Trump entend ainsi sanctionner l’Inde pour ses importations de pétrole russe. Cette mesure, dite secondaire, s’inscrit dans les efforts diplomatiques américains en faveur d’un accord de paix en Ukraine. En effet, les exportations énergétiques sont l’une des principales sources de financement de la guerre menée par Moscou.
Pour la Russie, ce coup de semonce risque d’être lourd.
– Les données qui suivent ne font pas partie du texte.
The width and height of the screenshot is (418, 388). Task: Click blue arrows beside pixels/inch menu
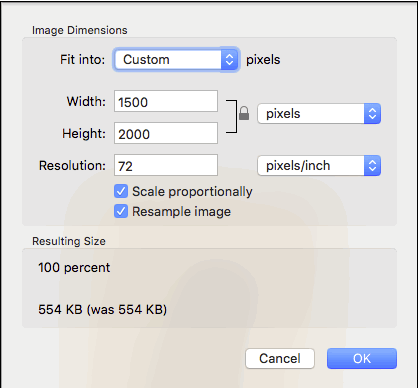[x=372, y=166]
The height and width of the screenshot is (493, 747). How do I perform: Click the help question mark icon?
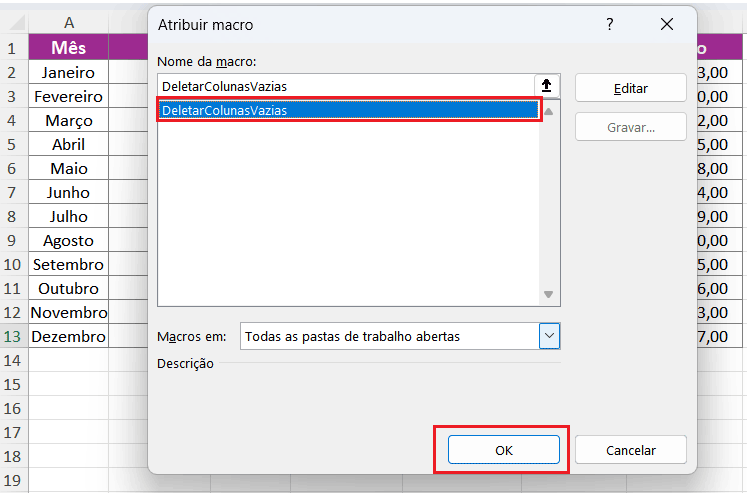(x=610, y=25)
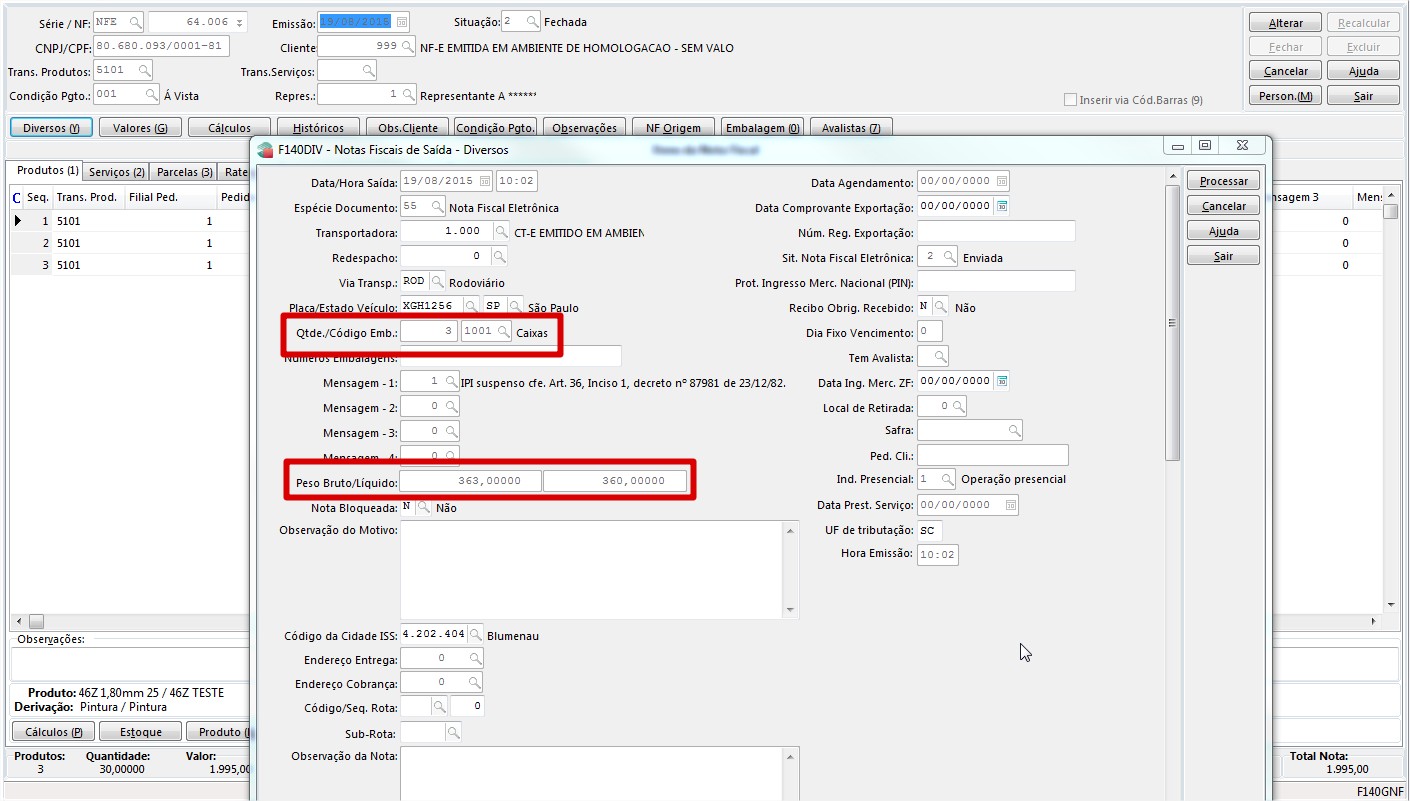The image size is (1410, 801).
Task: Switch to the Serviços (2) tab
Action: coord(117,172)
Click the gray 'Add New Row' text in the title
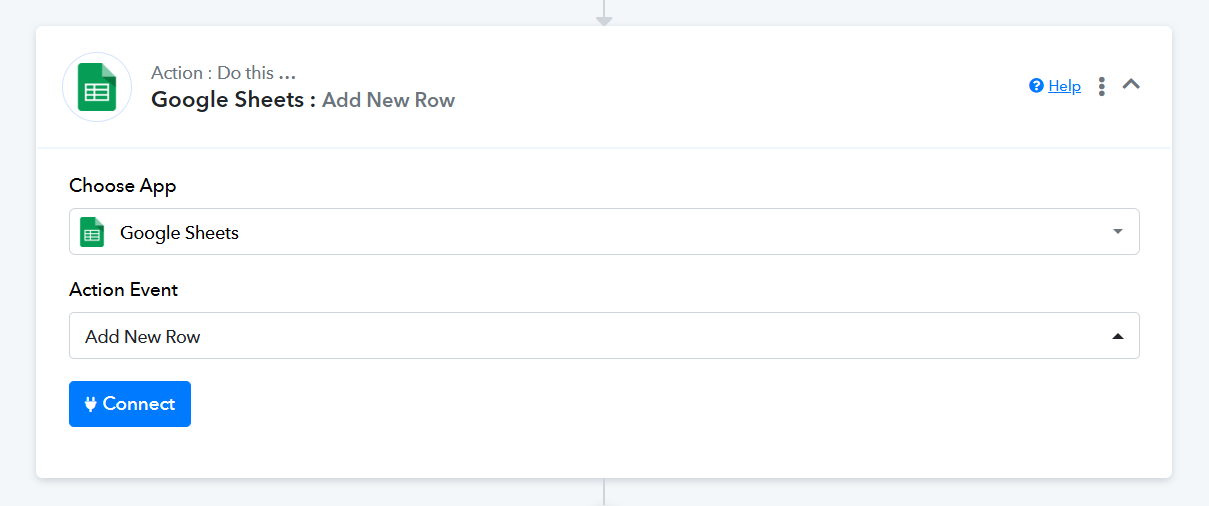Image resolution: width=1209 pixels, height=506 pixels. tap(389, 100)
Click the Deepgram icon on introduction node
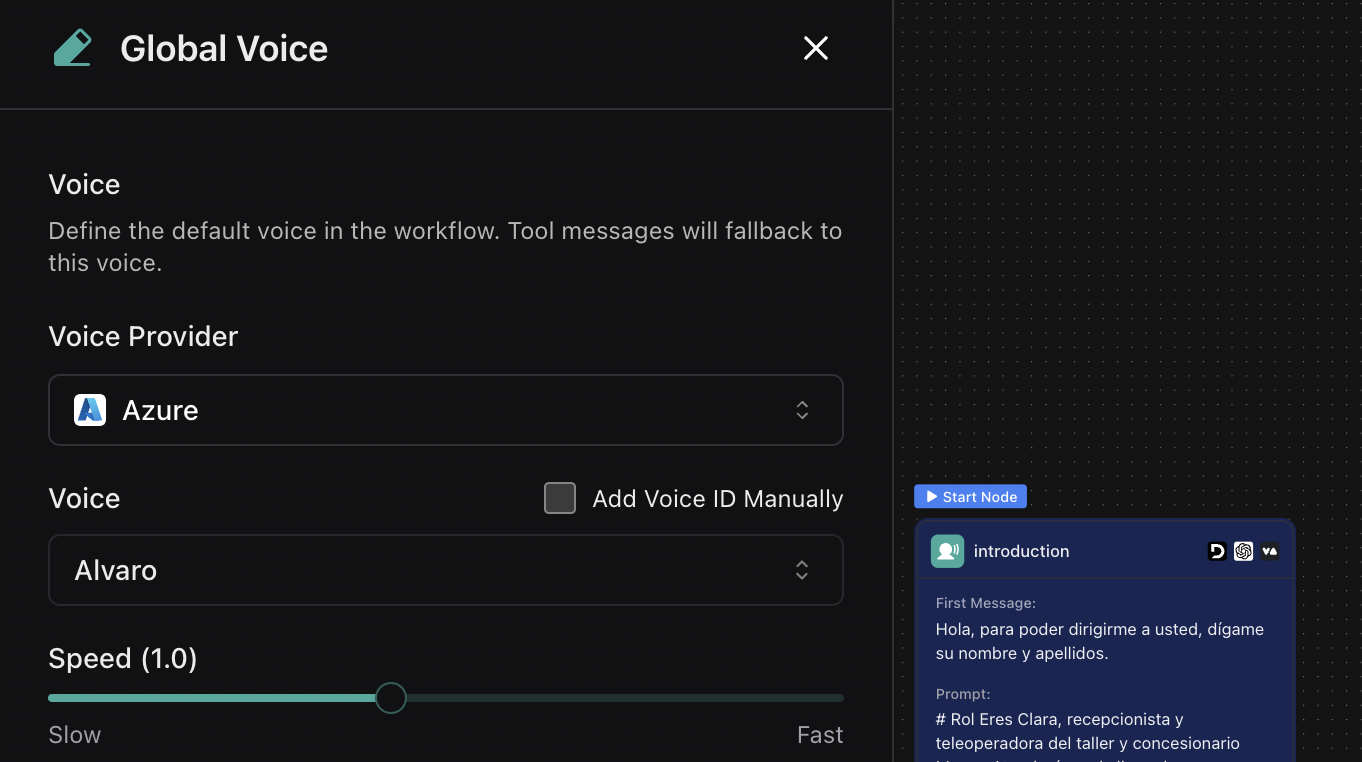This screenshot has width=1362, height=762. (x=1217, y=551)
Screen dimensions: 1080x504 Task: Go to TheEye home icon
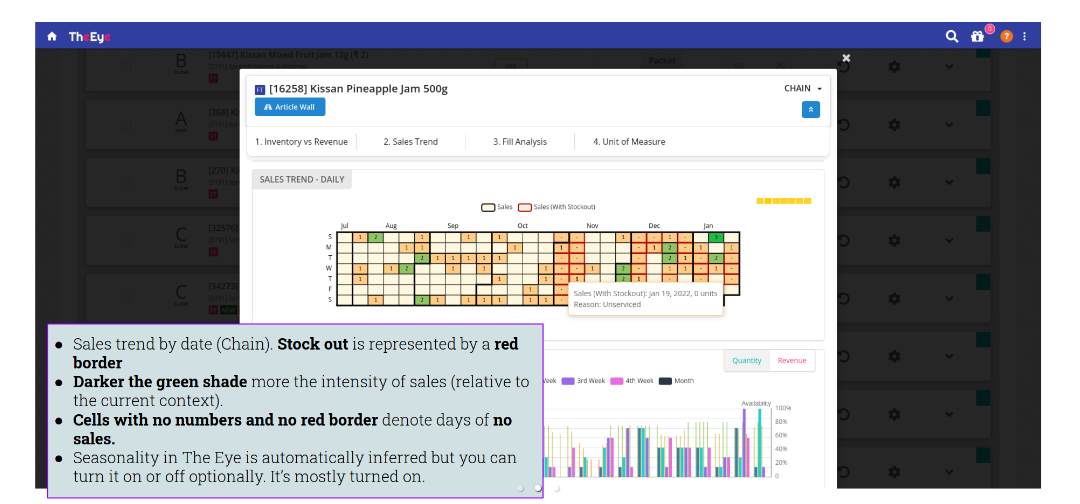(x=52, y=37)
Ulrich Schmid, spécialiste de la Russie à l’Université de Saint-Gall, nous livre son analyse. «Il est possible que les importations indiennes de pétrole russe diminuent à l’avenir.» Pékin, de son côté, pourrait également limiter ses échanges avec Moscou, de peur de subir à son tour des sanctions américaines.
Un manque à tous les niveaux
Sanctions occidentales, attaques sur les infrastructures énergétiques et coups de massue commerciaux précipitent la Russie dans une impasse financière. L’inflation oscille depuis des mois autour de 10% et devrait grimper à 13%. Aucune amélioration n’est en vue – au contraire, des hausses d’impôts menacent le pays.
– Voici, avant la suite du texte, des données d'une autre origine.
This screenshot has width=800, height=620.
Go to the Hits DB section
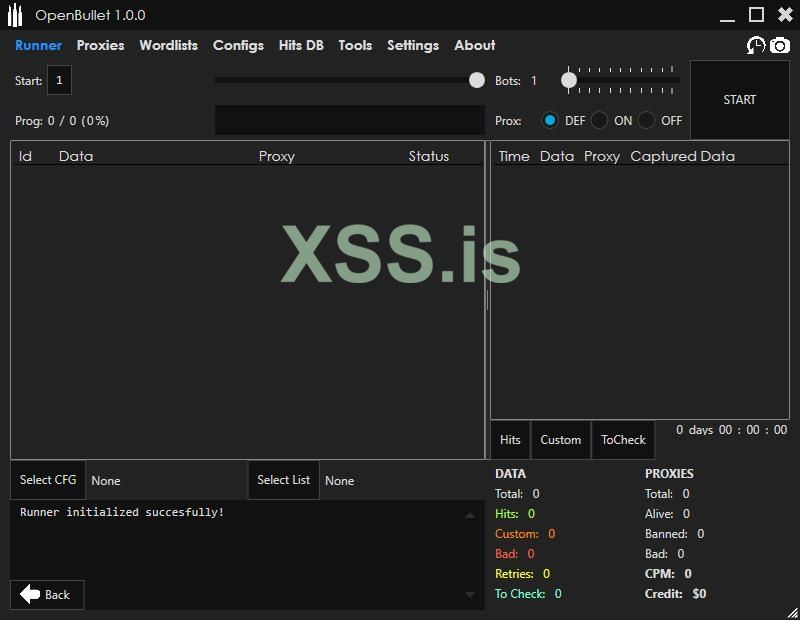tap(301, 45)
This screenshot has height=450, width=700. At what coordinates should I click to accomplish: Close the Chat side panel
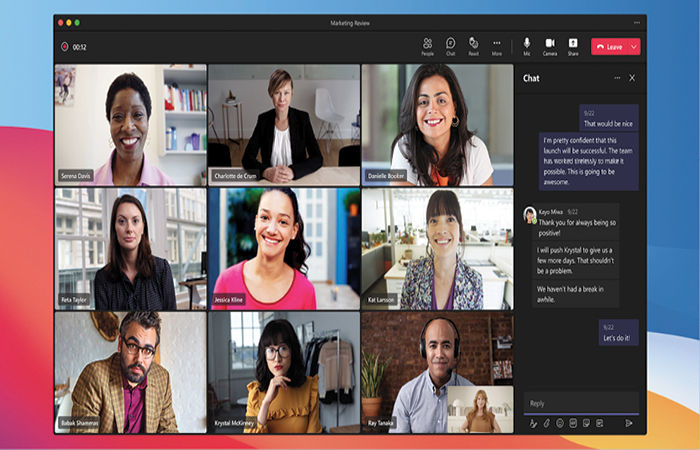632,77
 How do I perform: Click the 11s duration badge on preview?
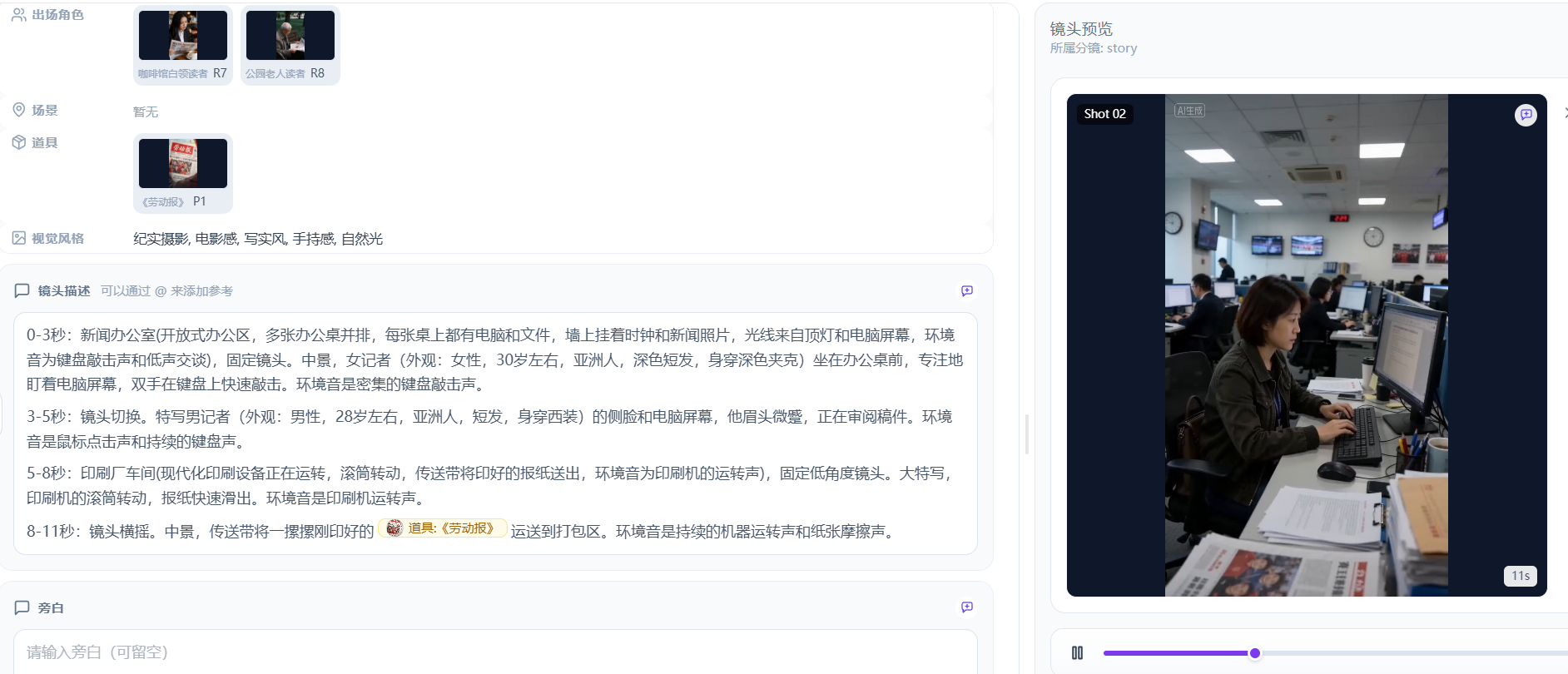click(x=1520, y=576)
L’économiste suédois Anders Åslund, auteur de «Russlands Kapitalismus der Vetternwirtschaft» (en français: «Le capitalisme népotiste de la Russie»), résume dans Finanz und Wirtschaft: «Les réserves financières du pays s’épuisent, les recettes énergétiques s’érodent et la pénurie de main-d’œuvre comme de technologies importées devient critique.»
Le fonds russe se vide
Au début de la guerre, l’économie russe affichait encore une croissance annuelle de 4%. Mais l’explosion des dépenses militaires – soit 40% du budget de l’Etat – a provoqué une surchauffe de l'économie. La croissance, tirée par l’armement, plafonne aujourd’hui à 1%.
«Les productions civiles connaissent des chutes spectaculaires. La fabrication de téléviseurs, de machines à laver ou de chaussures a reculé d’environ 30%», observe Ulrich Schmid. Dans le même temps, le déficit public continue de se creuser. «Le fonds souverain russe a déjà été dilapidé de moitié pour financer la guerre. Au rythme actuel, il sera vide d’ici deux ans», prévient-il.
Pour l’expert saint-gallois, Vladimir Poutine continuera à exploiter la situation au maximum, la guerre demeurant sa priorité absolue. Mais la population russe paie un prix croissant: raréfaction du carburant, flambée des prix, crédits immobiliers inaccessibles, voyages à l’étranger hors de portée. Et Ulrich Schmid de conclure: «Pour Poutine, il devient chaque jour plus difficile de maintenir l’illusion d’une normalité auprès de sa propre population.»